[[ Task data open ]]
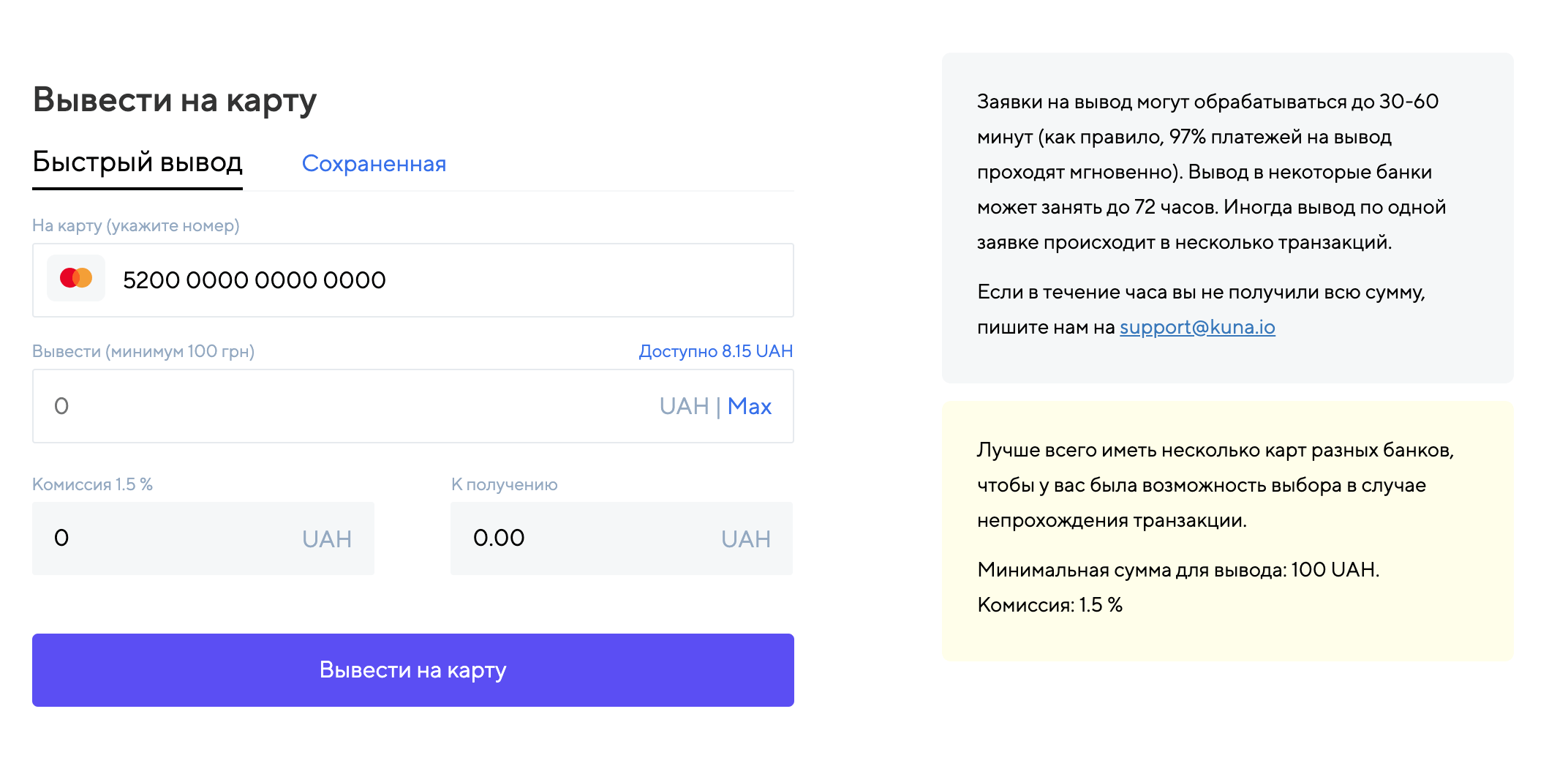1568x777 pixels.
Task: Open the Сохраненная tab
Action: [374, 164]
[[ Task data closed ]]
[[ Task data open ]]
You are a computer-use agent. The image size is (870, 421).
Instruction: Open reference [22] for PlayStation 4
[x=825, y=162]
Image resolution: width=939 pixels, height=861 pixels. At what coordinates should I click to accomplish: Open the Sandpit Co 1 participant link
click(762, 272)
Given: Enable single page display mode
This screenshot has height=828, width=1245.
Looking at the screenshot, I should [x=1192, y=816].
[[ Task data closed ]]
What the task requires: What you return must be the lines above that run from the line with "You are a computer-use" to the line with "Given: Enable single page display mode", inclusive, each copied exactly.

Task result:
You are a computer-use agent. The image size is (870, 421).
Instruction: Open reference [22] for PlayStation 4
[x=825, y=162]
Image resolution: width=939 pixels, height=861 pixels. At what coordinates should I click to accomplish: Open the Sandpit Co 1 participant link
click(762, 272)
Given: Enable single page display mode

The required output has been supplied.